# This is for Seahorsefanatic



## stratos (Apr 21, 2010)

I have been sitting on this one for a couple years now, from my time snorkeling in Malaysia in 2008.

This is one of my all time best underwater experiences, was in the right place at the right time - and got to film it. Snorkeling, high speed, one breath... 

Enjoy.

A cool video


----------



## onefishtwofish (Apr 21, 2010)

i know it was for anthony. but i liked it too!


----------



## Aquaman (Apr 21, 2010)

^^^^ LOL ...I almost feel like i've been snooping .....cool bonus at the end  You musta had flippers my friend .


----------



## Smiladon (Apr 23, 2010)

You are so lucky!
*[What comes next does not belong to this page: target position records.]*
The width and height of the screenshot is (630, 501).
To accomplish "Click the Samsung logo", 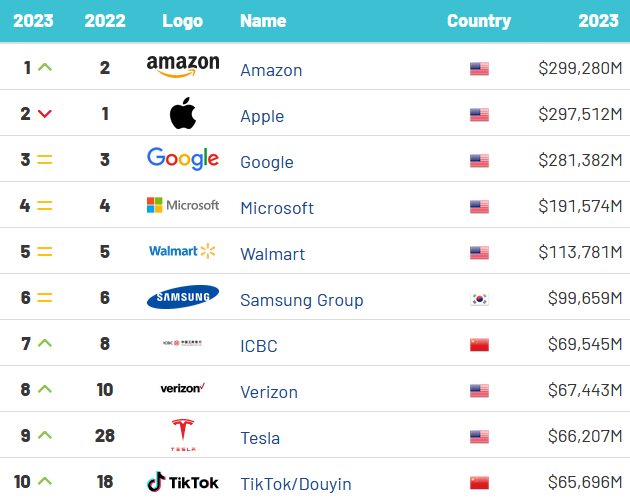I will tap(183, 298).
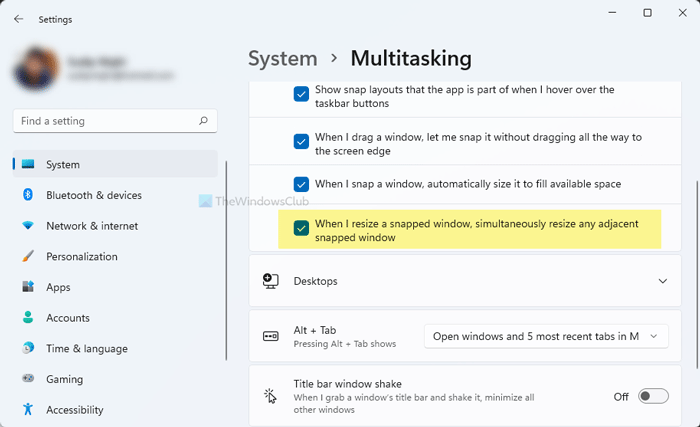700x427 pixels.
Task: Uncheck snap without dragging to screen edge
Action: point(301,142)
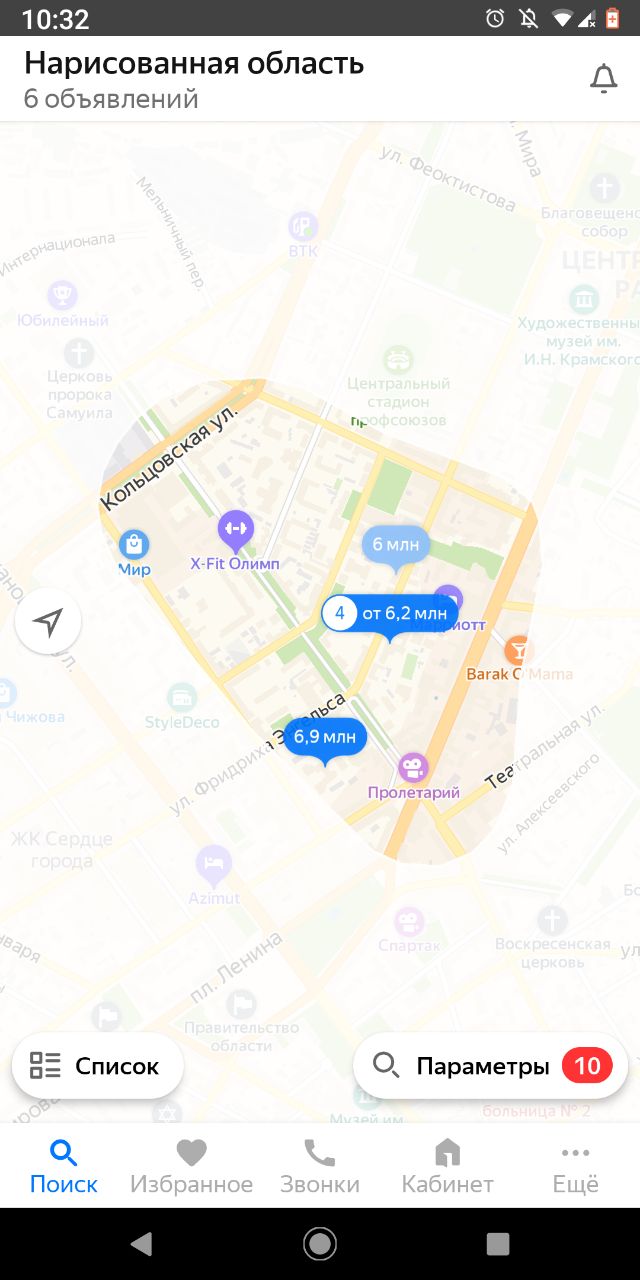
Task: Open the Параметры filters button
Action: click(490, 1066)
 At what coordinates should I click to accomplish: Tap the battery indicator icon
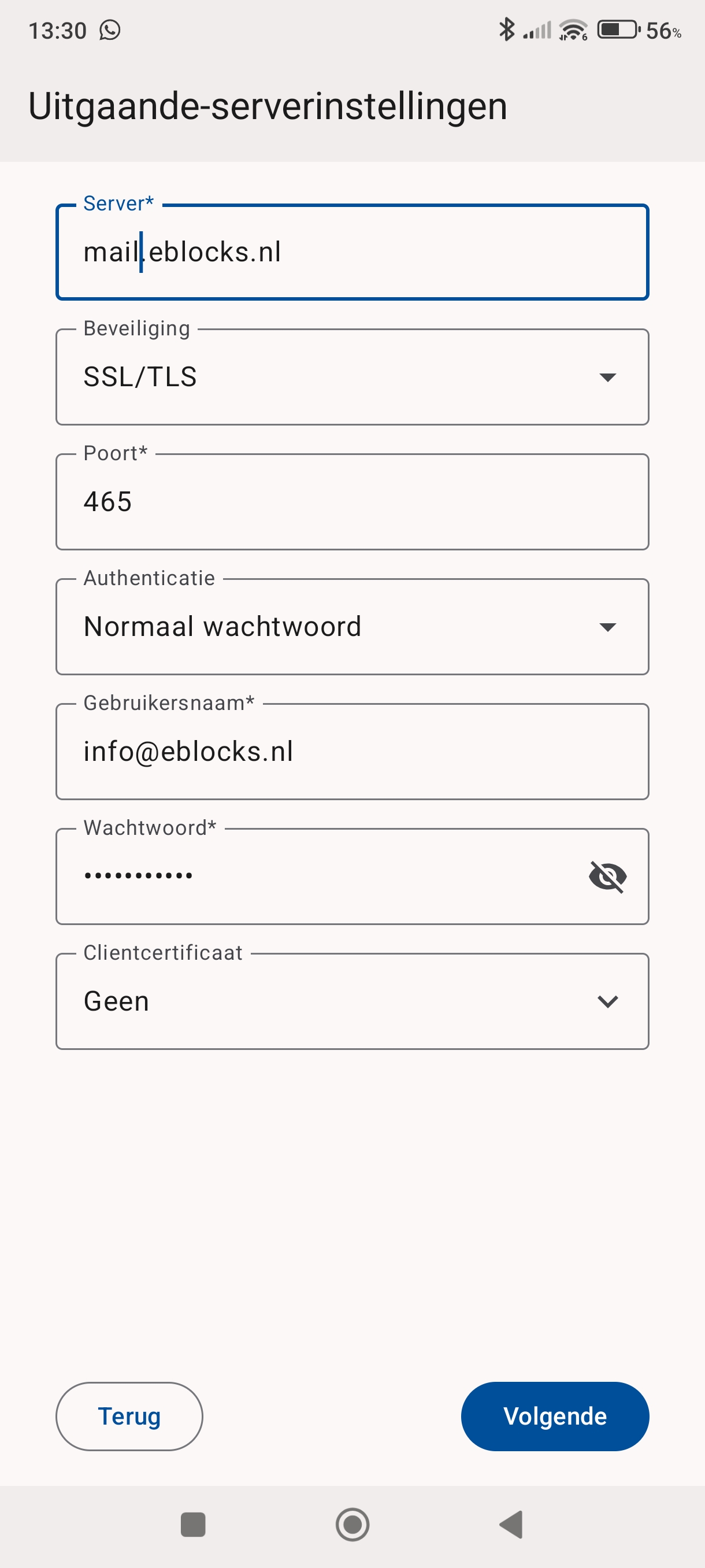pyautogui.click(x=618, y=30)
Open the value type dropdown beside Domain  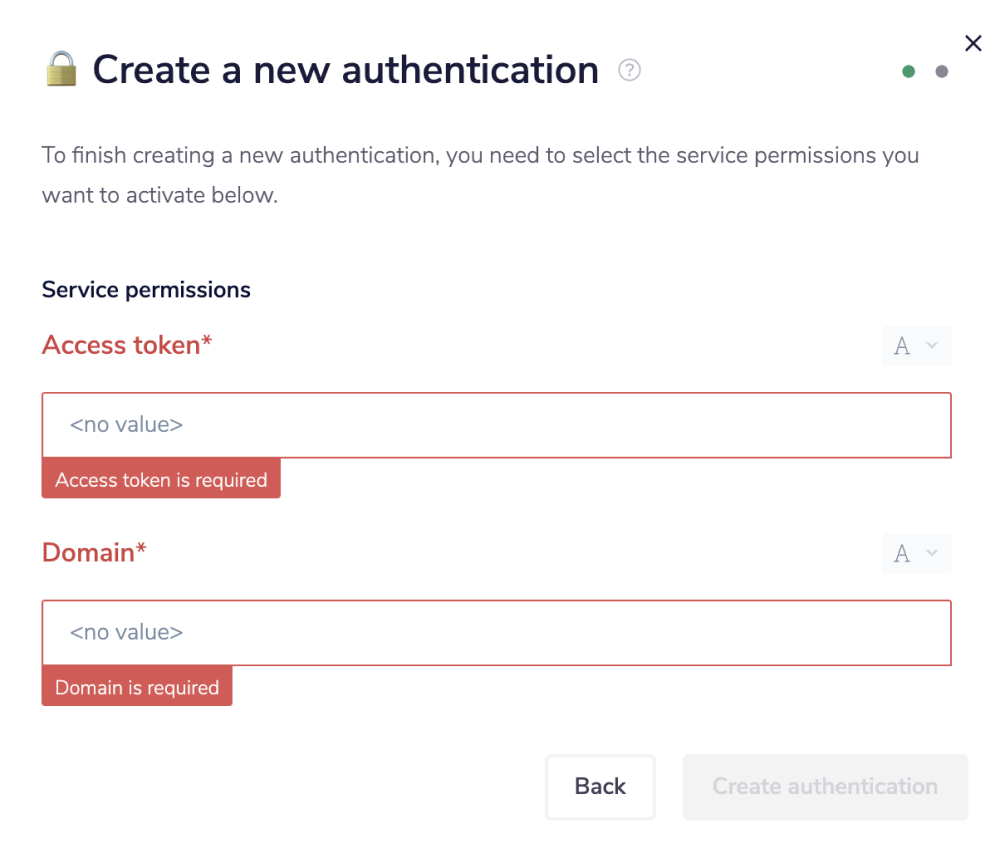tap(916, 553)
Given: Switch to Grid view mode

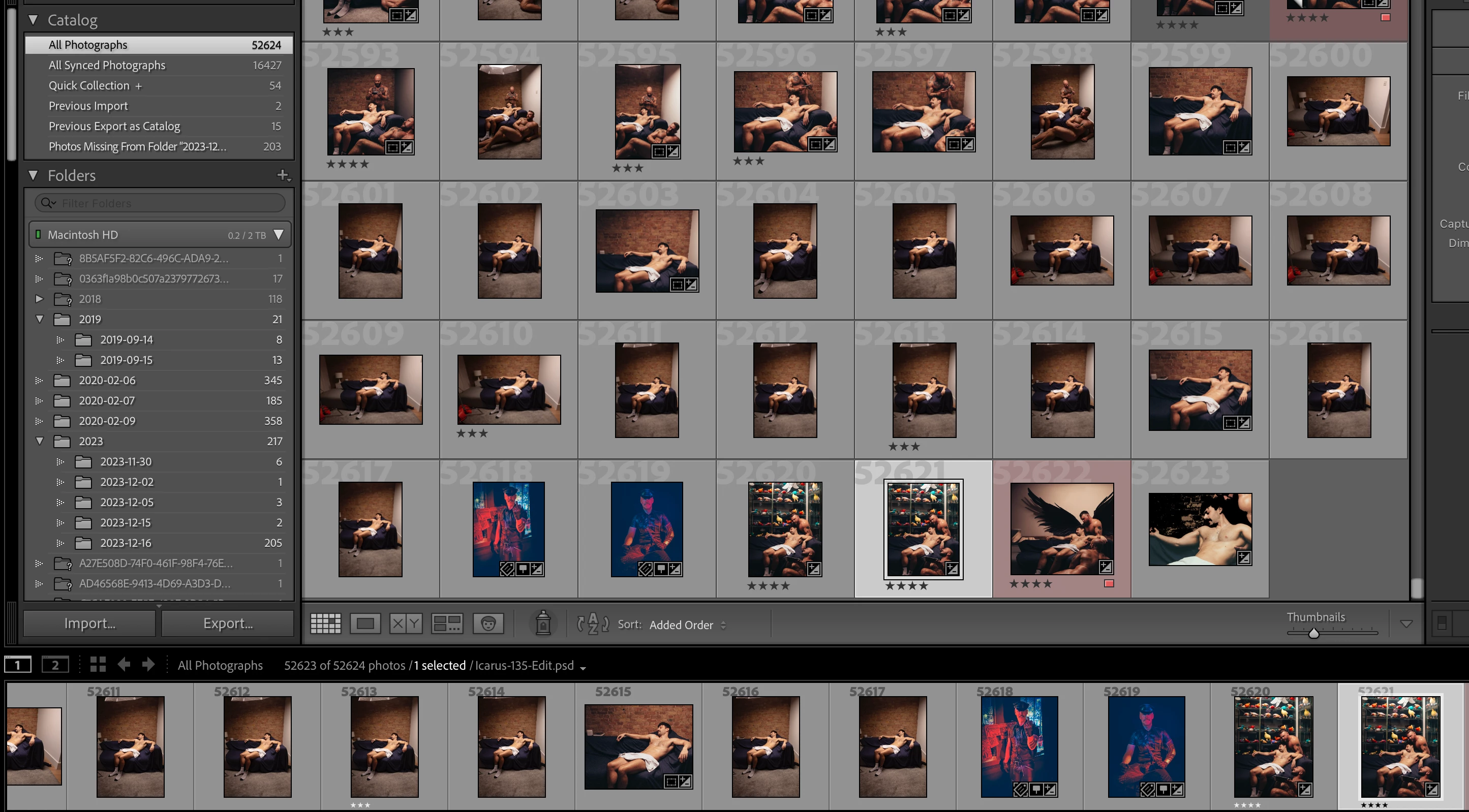Looking at the screenshot, I should (325, 623).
I am very envious!

I went to Malaysia / Singapore last year with my wife for honeymoon and she wouldn't let me go snorkling or diving 

I am making plans to ditch her next time and go with my brother. lol 

I did have a chance to check out some cool salt-water fish and hand feed a ray...I should put that up online sometime for you guys.


----------



## Barrie (Apr 22, 2010)

Thanks for sharing (hope Anthony doesn't mind we're snooping! lol). Great video!


----------



## gmachine19 (Apr 21, 2010)

wow ur so lucky that snake didn't go after you. I hate those things whenever I go out snorkeling in the tropics. I swim as far away as I can if I see one every time. To me, they are scarier than sharks.


----------



## SeaHorse_Fanatic (Apr 22, 2010)

Snoop all you want. Thanks Theo.

I'm beat right now (it's 4:30am & I just finished setting up my new 220g reef tank so I'll watch it tomorrow when I have my contacts in & can focus


----------



## klcc88 (Jul 12, 2010)

Nice Vid...you still haven't told me which island! lol ;-)


----------



## stratos (Apr 21, 2010)

Oh...which island...well, it was in...the harbour off Johor Baru...yeah, that's it.  
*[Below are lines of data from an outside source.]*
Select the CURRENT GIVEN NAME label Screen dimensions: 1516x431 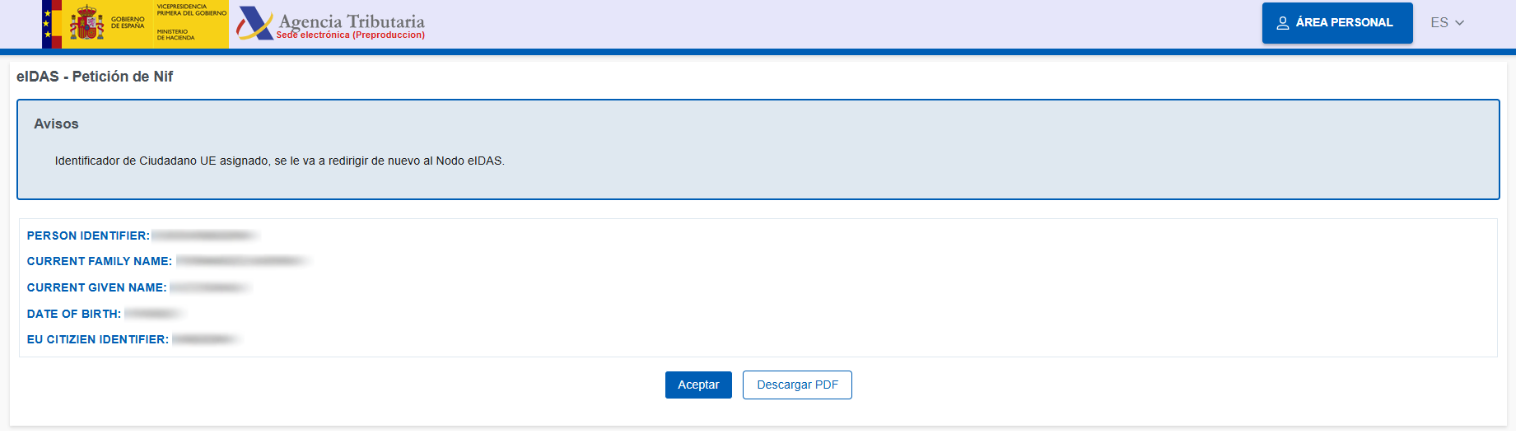click(x=96, y=288)
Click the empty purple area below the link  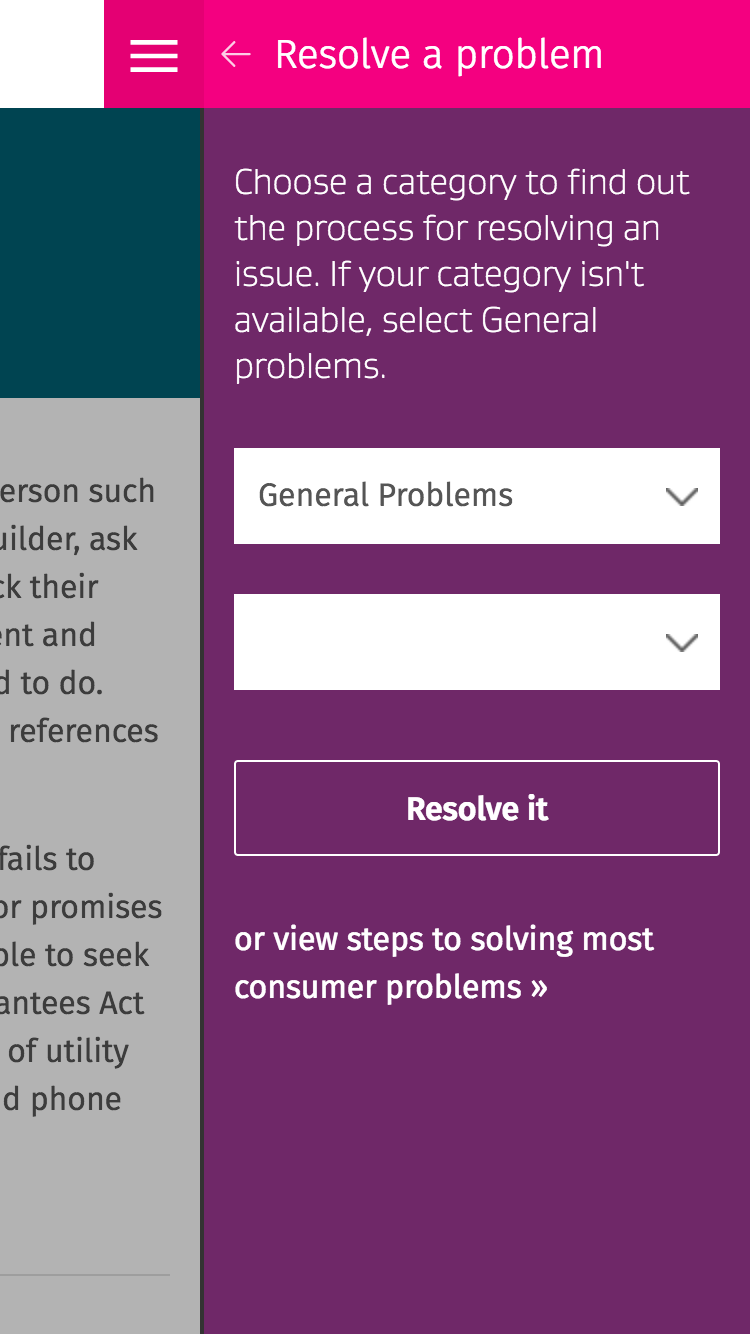[476, 1170]
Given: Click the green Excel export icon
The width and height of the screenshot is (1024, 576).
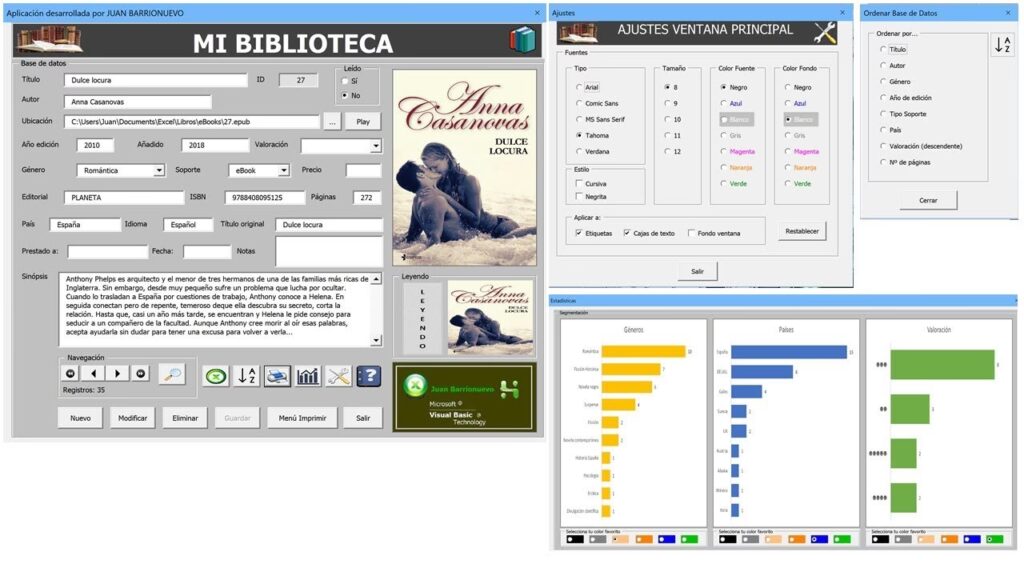Looking at the screenshot, I should click(215, 376).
So Anthony, put your contacts in yet?


----------



## SeaHorse_Fanatic (Apr 22, 2010)

Very cool & I'm very jealous. I haven't been back to Malaysia since 1983 so you got me beat there. I'm going next year though & will try to go snorkeling as well.

Thanks for posting this.

Anthony

PS: Contacts are in but only had 3 hours of sleep. Felicia decided that Daddy should wake up at 8:30am on a Sunday (after going to bed at 5:30am) to take her potty. Good thing she's such a sweetie.


----------



## stratos (Apr 21, 2010)

We'll have to talk snorkeling before you head over. 
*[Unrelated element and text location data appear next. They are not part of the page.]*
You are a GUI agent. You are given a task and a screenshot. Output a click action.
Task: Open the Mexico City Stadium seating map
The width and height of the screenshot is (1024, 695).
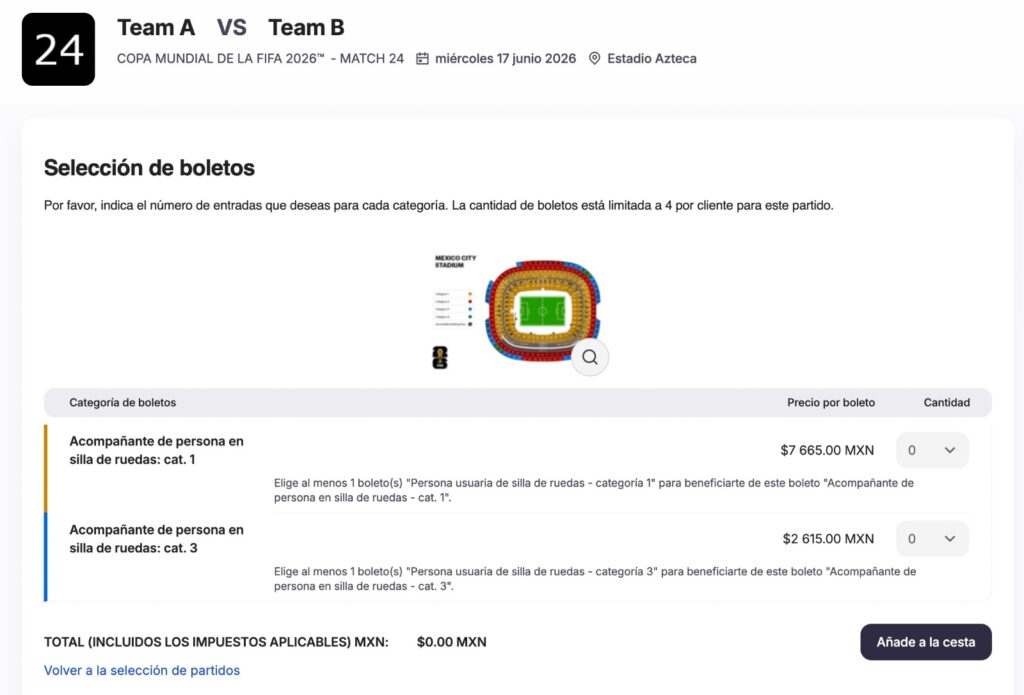(541, 310)
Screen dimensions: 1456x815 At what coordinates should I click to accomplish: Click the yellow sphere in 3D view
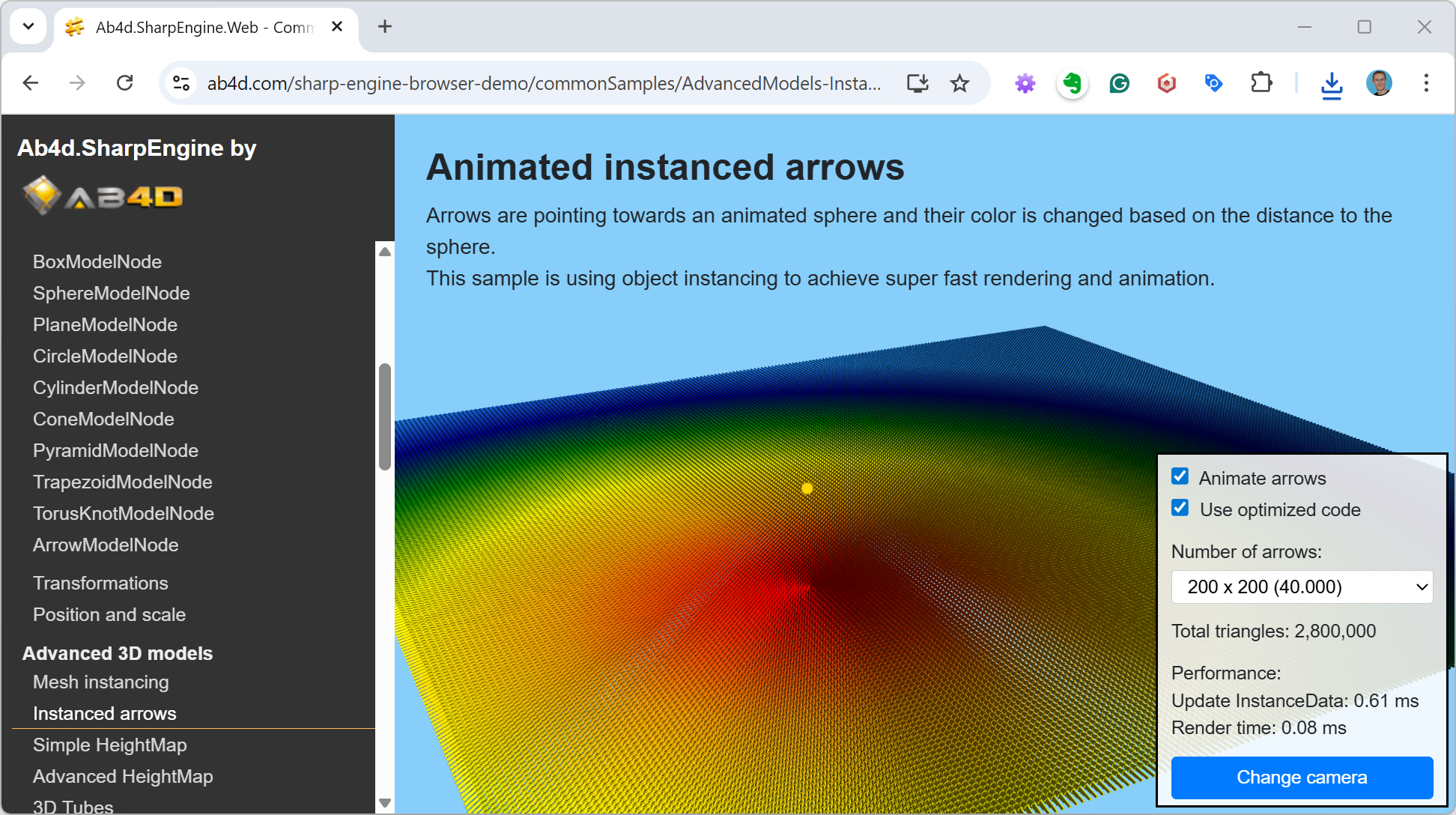[807, 488]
It is 3:33 am as I write this, our puppy just had a wet crap in its kennel. Much easier to clean up wet crap when it is your baby than your puppy I find.


----------



## clintgv (May 6, 2010)

Wow that's a great vid. I also Enjoyed it too ^^


----------



## neven (May 15, 2010)

stratos said:


> It is 3:33 am as I write this, our puppy just had a wet crap in its kennel. Much easier to clean up wet crap when it is your baby than your puppy I find.


im hoping there wont be a video of this...


----------



## Aquaman (Apr 21, 2010)

neven said:


> im hoping there wont be a video of this...


Party Pooper !!

Anthony---A 220  ............when can we come look  
Did you take photos along the way? ...maybe a new thread coming soon


----------



## SeaHorse_Fanatic (Apr 22, 2010)

Aquaman said:


> Party Pooper !!
> 
> Anthony---A 220  ............when can we come look
> Did you take photos along the way? ...maybe a new thread coming soon


Yup, took some pictures. Will try to post a new tank build thread today. Been getting by on 3-4 hours sleep a night lately but my busiest times are done now. Tank is set up & done


----------



## SeaHorse_Fanatic (Apr 22, 2010)

stratos said:


> We'll have to talk snorkeling before you head over.
> 
> It is 3:33 am as I write this, our puppy just had a wet crap in its kennel. Much easier to clean up wet crap when it is your baby than your puppy I find.


Another reason I'm soooooo happy that Felicia loves fish and NOT puppies

Whenever we go to a restaurant, the first thing she wants to do is go look at their fish tank. She's disappointed if there is no tank for her to watch while she eats.


----------